Ils préfèreraient limiter tout cela à une affaire de droit commun.

Si seulement Gauthier avait pu s'en mettre un peu plein les fouilles!

Pas grand chose, tiens.

Une note d'hôtel aux Bahamas.

Une chambre en ville, avec un miroir au plafond.

Quelques liasses qui s'égarent.

Ça suffirait.

On pourrait expliquer la disparition de 26 millions d'euros par celle de 260 000 dans la fouille à Sauvagnac.

En extrapolant un peu.



Marianne, cher Maître, n'est pas tout à fait un hebdomadaire de gauche.

C'est pourquoi elle n'a pas peur d'y aller sur cette affaire.

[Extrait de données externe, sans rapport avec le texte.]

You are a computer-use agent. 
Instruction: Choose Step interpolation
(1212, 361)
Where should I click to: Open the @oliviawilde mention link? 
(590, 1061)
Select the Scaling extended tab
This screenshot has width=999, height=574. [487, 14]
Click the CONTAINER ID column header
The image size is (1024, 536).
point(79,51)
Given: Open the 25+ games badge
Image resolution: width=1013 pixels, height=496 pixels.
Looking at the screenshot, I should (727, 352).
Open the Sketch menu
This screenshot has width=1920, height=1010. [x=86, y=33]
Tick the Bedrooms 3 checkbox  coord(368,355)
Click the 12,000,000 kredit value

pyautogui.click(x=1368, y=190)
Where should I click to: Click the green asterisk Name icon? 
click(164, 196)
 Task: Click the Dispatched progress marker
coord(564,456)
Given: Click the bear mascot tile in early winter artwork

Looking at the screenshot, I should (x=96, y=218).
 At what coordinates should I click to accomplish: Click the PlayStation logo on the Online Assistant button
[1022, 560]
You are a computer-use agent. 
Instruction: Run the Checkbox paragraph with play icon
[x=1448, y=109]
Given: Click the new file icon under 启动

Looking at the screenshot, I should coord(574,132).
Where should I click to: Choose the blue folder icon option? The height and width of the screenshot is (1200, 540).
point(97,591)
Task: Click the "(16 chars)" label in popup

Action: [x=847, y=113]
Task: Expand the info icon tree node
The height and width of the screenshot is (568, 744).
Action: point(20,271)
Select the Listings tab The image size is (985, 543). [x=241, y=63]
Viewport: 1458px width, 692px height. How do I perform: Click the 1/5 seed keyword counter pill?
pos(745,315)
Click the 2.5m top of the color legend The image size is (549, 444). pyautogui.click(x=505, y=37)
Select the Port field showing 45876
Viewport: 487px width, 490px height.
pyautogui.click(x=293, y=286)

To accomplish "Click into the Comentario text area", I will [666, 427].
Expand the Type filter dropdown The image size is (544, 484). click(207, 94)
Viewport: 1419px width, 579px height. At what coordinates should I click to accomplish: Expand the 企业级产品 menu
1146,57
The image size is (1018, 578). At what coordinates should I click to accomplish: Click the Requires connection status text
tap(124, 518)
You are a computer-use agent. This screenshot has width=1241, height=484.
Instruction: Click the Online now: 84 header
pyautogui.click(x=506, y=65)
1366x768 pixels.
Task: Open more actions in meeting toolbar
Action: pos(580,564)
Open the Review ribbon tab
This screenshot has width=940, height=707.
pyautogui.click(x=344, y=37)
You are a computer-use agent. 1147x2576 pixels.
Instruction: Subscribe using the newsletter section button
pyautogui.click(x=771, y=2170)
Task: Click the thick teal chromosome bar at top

Mais son lectorat n'est pas tout à fait à droite.

Elle y va donc molo, en en faisant, elle aussi, une affaire de personnes.

Avec en guest star Nicolas Sarkozy, protecteur des maffias (ça crédibilise le truc).

Et pendant que le bon peuple se touche un peu en regardant ailleurs, le prézydent tient les acteurs sociaux par les couilles.

Le corrupteur, bien sûr (ne saviez-vous pas que l'Iumm, de concert avec l'autre gérant de l'Unedic, la Cfdt, voulait s'opposer à la fusion des Anpe avec les Assedic?),

les corrompus, ensuite (vous n'imaginez pas le nombre de syndicats qui sont concernés par les négociations de branches)

puisqu'en ce moment, justement, on réforme, à donf et à la baisse, les droits sociaux des salariés.

Et qu'on va réformer (en mars prochain?) la situation légale de tous les syndicats.